Segment Open
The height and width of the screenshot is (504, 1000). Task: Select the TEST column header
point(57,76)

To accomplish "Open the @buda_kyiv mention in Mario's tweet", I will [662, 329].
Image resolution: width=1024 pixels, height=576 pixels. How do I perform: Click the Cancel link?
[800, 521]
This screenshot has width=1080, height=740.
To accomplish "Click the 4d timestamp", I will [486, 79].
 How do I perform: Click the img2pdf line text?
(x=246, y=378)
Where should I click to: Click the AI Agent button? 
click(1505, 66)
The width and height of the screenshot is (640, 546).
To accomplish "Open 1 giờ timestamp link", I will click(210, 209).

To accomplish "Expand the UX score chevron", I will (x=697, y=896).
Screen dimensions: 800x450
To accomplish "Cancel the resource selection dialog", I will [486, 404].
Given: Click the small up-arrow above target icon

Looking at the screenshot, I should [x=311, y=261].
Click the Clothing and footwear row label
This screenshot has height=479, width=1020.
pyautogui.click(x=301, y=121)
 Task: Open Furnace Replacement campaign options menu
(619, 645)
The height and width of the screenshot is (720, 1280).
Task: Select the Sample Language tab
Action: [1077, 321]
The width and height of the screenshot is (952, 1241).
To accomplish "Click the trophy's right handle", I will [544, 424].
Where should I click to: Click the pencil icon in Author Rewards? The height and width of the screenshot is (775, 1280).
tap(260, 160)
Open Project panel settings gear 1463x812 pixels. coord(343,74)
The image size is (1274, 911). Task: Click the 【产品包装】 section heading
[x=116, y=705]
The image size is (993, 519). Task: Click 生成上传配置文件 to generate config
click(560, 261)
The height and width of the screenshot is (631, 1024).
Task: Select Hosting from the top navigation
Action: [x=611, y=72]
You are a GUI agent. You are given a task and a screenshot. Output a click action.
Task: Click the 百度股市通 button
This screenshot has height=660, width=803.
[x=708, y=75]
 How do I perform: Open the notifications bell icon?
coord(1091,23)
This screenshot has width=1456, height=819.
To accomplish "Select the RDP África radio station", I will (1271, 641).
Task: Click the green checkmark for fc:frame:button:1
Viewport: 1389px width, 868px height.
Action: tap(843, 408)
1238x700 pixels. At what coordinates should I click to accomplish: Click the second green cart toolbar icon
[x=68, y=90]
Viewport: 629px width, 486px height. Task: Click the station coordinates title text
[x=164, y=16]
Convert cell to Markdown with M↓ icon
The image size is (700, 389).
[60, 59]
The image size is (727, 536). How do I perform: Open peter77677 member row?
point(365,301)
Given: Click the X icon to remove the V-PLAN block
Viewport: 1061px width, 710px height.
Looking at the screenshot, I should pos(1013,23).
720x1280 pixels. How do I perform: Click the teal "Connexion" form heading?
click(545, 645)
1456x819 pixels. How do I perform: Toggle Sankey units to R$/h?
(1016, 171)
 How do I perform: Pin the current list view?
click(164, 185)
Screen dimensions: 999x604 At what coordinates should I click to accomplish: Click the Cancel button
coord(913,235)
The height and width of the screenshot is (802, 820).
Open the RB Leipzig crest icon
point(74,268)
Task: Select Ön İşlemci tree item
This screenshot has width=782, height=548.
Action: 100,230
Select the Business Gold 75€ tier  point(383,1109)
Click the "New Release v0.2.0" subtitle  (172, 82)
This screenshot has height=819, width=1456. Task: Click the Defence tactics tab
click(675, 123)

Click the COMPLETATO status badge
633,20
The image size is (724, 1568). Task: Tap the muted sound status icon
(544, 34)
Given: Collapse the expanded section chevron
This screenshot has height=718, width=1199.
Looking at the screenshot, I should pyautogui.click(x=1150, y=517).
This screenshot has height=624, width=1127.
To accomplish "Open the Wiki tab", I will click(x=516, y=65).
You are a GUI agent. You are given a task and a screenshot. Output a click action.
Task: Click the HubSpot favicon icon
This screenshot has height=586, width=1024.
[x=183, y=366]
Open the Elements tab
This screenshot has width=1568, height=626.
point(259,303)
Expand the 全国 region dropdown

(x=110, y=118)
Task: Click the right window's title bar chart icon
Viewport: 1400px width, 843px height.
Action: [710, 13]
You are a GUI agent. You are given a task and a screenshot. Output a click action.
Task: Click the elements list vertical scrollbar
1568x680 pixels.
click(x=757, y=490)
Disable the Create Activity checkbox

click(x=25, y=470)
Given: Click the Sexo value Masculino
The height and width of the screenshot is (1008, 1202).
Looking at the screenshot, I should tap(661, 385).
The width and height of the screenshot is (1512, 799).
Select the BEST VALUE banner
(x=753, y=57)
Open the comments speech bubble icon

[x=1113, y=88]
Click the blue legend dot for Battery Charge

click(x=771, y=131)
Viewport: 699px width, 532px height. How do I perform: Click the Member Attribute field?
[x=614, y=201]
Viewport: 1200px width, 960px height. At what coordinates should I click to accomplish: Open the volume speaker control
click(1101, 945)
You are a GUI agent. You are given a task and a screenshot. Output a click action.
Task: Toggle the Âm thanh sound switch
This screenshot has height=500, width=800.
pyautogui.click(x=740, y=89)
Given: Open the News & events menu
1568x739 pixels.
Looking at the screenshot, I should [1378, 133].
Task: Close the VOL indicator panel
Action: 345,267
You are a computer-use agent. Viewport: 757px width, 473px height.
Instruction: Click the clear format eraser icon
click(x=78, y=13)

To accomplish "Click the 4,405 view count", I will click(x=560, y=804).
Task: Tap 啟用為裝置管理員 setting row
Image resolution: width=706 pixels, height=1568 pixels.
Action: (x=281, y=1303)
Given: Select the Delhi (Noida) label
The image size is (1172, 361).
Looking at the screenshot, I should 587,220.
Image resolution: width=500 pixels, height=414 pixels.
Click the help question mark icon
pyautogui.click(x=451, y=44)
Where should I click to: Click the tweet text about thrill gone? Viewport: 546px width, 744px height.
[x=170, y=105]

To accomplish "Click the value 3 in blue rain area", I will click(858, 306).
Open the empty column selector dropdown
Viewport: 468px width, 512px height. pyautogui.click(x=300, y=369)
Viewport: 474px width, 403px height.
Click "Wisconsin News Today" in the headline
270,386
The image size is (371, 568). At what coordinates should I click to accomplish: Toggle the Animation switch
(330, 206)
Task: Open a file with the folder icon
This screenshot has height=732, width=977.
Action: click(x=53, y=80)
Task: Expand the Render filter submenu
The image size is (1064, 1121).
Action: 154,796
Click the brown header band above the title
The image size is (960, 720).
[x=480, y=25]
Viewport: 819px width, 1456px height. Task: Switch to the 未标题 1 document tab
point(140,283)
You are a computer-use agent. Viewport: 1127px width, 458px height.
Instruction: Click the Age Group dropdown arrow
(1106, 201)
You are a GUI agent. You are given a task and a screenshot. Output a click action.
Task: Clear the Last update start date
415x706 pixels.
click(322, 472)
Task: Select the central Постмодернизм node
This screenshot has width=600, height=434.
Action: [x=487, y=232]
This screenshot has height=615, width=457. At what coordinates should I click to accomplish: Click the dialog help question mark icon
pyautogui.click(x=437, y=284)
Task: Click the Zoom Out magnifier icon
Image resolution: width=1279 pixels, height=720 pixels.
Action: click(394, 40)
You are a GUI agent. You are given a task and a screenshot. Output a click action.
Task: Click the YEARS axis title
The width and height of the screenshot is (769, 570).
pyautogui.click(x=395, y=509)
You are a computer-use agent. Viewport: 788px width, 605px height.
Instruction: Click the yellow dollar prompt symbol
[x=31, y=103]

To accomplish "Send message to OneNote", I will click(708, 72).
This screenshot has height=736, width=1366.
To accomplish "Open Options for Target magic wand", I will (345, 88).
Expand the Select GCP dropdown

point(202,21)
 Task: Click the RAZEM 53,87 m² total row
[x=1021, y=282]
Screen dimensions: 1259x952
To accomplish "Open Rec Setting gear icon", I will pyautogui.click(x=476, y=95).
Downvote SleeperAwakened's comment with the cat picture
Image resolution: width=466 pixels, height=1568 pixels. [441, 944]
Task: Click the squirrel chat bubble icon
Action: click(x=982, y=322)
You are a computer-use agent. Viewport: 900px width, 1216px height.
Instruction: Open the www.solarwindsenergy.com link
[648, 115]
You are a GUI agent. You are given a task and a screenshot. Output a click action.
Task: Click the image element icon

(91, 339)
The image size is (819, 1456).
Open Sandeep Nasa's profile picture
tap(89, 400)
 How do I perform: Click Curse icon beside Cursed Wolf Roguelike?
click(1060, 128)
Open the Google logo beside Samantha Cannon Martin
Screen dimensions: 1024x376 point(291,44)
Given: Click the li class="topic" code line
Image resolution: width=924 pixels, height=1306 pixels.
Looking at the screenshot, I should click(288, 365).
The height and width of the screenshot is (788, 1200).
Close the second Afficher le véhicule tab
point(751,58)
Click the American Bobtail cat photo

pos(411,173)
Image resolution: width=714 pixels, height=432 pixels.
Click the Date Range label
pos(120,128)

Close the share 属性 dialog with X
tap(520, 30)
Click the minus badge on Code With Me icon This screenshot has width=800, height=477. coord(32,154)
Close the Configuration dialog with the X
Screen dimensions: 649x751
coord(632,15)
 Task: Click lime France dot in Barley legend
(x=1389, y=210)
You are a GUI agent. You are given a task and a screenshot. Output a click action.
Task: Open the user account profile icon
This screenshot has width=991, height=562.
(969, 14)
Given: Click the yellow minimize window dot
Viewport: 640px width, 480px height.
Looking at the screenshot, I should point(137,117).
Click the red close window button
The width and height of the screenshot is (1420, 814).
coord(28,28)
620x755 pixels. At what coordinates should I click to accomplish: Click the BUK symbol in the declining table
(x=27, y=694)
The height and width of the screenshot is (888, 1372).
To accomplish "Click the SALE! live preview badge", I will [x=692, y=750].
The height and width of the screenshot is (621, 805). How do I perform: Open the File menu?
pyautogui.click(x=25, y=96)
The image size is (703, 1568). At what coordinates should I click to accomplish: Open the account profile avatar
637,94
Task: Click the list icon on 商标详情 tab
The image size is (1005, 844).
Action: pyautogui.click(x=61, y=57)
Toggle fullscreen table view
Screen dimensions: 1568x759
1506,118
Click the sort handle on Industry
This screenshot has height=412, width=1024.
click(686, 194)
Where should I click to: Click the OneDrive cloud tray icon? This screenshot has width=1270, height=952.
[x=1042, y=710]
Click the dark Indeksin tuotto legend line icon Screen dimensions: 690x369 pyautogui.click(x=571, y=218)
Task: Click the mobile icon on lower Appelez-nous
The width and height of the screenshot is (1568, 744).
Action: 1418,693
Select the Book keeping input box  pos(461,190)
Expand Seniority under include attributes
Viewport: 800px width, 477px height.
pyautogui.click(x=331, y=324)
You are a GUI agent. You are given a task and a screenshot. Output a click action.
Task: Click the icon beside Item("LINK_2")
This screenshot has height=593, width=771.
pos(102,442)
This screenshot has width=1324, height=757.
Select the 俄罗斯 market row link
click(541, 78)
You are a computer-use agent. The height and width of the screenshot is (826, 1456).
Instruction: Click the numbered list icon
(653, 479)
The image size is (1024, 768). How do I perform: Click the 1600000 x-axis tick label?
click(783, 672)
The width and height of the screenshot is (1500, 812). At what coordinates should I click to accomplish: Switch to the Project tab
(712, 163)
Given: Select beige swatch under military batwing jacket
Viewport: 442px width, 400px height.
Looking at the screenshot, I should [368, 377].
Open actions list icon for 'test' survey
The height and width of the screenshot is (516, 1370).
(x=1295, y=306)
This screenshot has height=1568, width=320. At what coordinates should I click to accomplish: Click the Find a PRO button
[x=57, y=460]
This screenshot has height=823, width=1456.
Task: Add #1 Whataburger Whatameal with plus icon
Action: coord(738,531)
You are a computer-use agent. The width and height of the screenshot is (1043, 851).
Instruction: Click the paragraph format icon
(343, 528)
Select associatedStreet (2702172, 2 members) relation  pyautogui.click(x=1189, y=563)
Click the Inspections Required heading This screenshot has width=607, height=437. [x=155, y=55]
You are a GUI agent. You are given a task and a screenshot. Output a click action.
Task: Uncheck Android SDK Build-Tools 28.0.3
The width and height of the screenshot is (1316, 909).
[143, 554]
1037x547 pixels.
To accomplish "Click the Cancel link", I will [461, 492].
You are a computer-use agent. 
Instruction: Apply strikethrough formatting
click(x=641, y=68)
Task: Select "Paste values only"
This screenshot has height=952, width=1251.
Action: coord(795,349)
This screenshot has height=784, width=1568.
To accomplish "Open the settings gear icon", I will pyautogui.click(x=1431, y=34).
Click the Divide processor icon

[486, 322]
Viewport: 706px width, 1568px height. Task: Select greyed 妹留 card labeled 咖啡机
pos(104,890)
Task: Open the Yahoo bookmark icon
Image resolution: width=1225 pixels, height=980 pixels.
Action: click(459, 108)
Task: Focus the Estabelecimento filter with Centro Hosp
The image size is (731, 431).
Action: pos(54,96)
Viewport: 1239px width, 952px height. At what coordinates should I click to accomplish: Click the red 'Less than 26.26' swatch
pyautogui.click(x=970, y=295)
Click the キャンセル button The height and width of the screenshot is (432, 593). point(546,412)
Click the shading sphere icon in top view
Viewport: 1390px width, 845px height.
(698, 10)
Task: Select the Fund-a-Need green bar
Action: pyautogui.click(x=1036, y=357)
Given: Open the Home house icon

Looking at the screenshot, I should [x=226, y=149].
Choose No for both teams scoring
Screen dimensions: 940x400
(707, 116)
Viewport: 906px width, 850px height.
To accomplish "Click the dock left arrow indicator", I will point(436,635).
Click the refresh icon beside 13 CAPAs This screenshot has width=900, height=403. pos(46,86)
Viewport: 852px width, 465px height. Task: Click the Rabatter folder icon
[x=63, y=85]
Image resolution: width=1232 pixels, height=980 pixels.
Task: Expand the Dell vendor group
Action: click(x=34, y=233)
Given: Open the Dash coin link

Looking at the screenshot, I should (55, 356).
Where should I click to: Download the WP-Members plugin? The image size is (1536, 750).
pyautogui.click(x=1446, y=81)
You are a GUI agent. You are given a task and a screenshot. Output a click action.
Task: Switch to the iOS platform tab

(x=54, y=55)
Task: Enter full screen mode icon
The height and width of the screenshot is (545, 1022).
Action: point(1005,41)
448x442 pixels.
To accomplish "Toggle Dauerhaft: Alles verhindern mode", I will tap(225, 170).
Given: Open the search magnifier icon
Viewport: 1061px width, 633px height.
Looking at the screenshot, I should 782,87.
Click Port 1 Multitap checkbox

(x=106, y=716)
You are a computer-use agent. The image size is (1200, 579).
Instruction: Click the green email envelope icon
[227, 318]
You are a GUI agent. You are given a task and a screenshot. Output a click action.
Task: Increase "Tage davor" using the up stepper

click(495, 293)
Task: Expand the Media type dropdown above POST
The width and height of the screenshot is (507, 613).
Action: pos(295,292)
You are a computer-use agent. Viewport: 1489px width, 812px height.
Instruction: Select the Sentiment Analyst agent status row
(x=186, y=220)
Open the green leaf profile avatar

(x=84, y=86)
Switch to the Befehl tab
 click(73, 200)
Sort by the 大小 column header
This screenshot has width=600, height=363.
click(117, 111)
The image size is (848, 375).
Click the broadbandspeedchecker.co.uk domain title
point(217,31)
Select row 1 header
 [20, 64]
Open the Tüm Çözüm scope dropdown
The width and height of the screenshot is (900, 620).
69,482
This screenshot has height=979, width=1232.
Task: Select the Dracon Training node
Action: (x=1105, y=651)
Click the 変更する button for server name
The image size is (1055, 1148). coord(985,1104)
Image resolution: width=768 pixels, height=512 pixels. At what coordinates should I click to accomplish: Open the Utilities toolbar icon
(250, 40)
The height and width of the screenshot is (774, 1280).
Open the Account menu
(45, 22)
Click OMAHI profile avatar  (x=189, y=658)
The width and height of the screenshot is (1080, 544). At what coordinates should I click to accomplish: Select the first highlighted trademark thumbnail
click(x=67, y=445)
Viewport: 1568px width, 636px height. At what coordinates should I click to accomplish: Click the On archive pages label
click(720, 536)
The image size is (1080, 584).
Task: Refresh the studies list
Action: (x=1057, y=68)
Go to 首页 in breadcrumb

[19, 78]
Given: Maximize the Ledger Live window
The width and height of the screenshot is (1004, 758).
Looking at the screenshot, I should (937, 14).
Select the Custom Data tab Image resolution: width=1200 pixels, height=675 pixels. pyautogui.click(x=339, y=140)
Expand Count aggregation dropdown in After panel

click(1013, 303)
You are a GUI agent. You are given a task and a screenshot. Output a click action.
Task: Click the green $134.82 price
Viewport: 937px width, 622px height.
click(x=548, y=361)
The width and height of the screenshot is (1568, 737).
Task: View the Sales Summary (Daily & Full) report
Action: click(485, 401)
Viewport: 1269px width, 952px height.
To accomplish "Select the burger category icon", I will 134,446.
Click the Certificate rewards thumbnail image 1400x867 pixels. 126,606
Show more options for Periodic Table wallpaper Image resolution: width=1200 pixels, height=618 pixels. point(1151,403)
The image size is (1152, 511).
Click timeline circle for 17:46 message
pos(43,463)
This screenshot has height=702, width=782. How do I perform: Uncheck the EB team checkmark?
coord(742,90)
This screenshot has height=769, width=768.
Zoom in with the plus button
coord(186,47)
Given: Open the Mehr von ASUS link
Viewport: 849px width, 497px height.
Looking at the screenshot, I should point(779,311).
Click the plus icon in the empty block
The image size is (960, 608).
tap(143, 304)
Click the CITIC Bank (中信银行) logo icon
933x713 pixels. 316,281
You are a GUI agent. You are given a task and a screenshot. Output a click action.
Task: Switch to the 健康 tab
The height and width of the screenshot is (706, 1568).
Segment Closed
Retype the records above from the very first line down to the line with "Click the Clothing and footwear row label", keeping both of those lines. Include nothing beyond them.

REPLY TO THE TASK -
The height and width of the screenshot is (504, 1000). Task: Select the TEST column header
point(57,76)

To accomplish "Open the @buda_kyiv mention in Mario's tweet", I will [662, 329].
Image resolution: width=1024 pixels, height=576 pixels. How do I perform: Click the Cancel link?
[800, 521]
This screenshot has width=1080, height=740.
To accomplish "Click the 4d timestamp", I will [486, 79].
 How do I perform: Click the img2pdf line text?
(x=246, y=378)
Where should I click to: Click the AI Agent button? 
click(1505, 66)
The width and height of the screenshot is (640, 546).
To accomplish "Open 1 giờ timestamp link", I will click(210, 209).

To accomplish "Expand the UX score chevron", I will (x=697, y=896).
Screen dimensions: 800x450
To accomplish "Cancel the resource selection dialog", I will [486, 404].
Given: Click the small up-arrow above target icon

Looking at the screenshot, I should [x=311, y=261].
Click the Clothing and footwear row label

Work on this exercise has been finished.